By this time South Africans don’t need to be told that smokers and those enjoying a “can of the best”, will have to pay more for their “sins” and that tax relief benefits have remained unchanged to offer no further advantage to consumers. The long and short is that the Budget 2024, regardless of how much you manage to save on your usual consumables, is that you will still lose money since government entities have increased there rates. The very fact that tax relief and rates have remained unchanged in spite of the inflation rate, renders the Budget 2024 much worse to consumers than what is realised at first glance.
To illustrate the full effect of the increase, we have taken a look at exactly what you are left with in your pocket after the tax man, the municipality and Eskom have had their share.

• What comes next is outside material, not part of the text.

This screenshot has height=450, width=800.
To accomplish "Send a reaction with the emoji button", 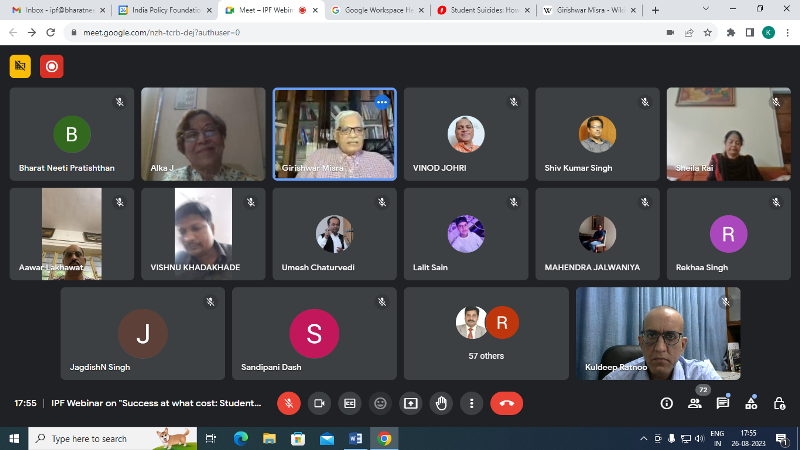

With a taxable income of R31 667 per month and a 5.3% increase (official inflation rate) by your employer, your position would be:
Increase after pension deductions - R1 678.35;
SARS at 31% - R520.29 marginal rate;
Municipal accounts increase of 10% (increase of R200 from R2 000 per month) - assessment rates and water;
Electricity increase of 15% (increase of R150.00 increase from R1 000 per month)
Toll plazas: increase 6.25% (R15.63 increase from R250.00 per month)
Carbon tax - (increase of R6.66 from R16.65 per month) - fuel levy
UIF - R17.95
From this is should be clear that your “promising” salary increase of 5.3% is reduced to an effective increase of only 2.4% - if only government adjusted the tax rates to rectify the creep tax this figure could have been higher. Bearing in mind that a host of similar increases in the fuel price, education/schooling and medical expenses will be inevitable, we have concentrated on the above which unfortunately, are unavoidable.
There is nonetheless some relief in terms of the SASSA increase (R100.00) and child welfare - up by R20.00 from R520.00 per month. The general consensus remains that SARS could have done better considering the effect of bracket creep to adjust tables accordingly.